OMV to invest EUR30 mn in 2nd-generation biofuel plant
Austrian oil/gas firm OMV plans to build a pilot plant at its Schwechat Refinery, which will produce second-generation biofuels from 2023 using a patented process developed in-house. The plant involves advanced biofuels that are not in competition with foodstuffs. A typical refining process will see the waste-based substance glycerin turned into bio-alcohol, which when added to gasoline reduces its CO2 footprint.
“After more than five years of research, we are now investing in a ‘Glycerin2Propanol’ pilot plant and thereby contribute to the further development of advanced biofuels. The new plant will be part of the existing value chain in the Schwechat Refinery and is an additional building block in OMV’s sustainable business model”, said Thomas Gangl, OMV Chief Downstream Operations Officer.

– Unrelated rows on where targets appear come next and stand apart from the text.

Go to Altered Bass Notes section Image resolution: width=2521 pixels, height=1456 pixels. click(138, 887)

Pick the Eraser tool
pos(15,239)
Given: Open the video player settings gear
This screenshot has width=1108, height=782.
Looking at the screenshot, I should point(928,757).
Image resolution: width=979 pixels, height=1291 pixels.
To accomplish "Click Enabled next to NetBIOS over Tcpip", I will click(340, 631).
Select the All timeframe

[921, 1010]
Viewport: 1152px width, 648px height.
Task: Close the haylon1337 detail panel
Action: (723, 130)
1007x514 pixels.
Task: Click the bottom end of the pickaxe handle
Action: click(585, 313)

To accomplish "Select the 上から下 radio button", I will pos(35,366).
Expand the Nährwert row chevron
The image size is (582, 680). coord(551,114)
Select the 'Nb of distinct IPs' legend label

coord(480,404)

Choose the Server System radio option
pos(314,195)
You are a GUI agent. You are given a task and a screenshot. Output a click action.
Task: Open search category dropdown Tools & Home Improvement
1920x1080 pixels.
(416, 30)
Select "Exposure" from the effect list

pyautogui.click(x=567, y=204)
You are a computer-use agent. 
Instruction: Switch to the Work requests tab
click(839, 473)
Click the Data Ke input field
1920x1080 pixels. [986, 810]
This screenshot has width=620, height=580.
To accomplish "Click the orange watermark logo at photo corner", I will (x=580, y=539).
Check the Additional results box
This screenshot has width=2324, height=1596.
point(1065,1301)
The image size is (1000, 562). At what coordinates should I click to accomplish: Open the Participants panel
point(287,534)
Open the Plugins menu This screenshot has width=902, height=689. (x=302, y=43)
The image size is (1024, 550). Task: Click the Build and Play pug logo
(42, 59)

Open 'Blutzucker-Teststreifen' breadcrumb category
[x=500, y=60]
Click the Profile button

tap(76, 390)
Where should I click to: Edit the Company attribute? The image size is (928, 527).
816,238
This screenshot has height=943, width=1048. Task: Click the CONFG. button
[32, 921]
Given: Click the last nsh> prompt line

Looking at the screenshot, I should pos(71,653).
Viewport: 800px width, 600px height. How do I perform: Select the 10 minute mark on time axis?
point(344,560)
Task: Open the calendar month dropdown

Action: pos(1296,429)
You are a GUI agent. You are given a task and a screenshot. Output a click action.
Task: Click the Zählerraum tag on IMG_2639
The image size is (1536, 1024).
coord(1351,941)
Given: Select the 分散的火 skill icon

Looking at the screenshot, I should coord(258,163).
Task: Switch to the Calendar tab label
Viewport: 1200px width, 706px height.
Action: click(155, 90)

The plant will use a catalyst, or reaction accelerator, developed in-house by OMV, to produce propanol (an alcohol) from glycerin. Glycerin is a byproduct or waste product from the production of biodiesel, as well as the manufacture of detergents and soaps, but it is also considered an advanced feedstock under the European Union’s RED II (Renewable Energy Directive). The propanol produced in this way will then be used as a bio-additive for gasoline. Its other applications include as a sustainable feedstock for the chemicals market as a replacement for fossil-based propanol.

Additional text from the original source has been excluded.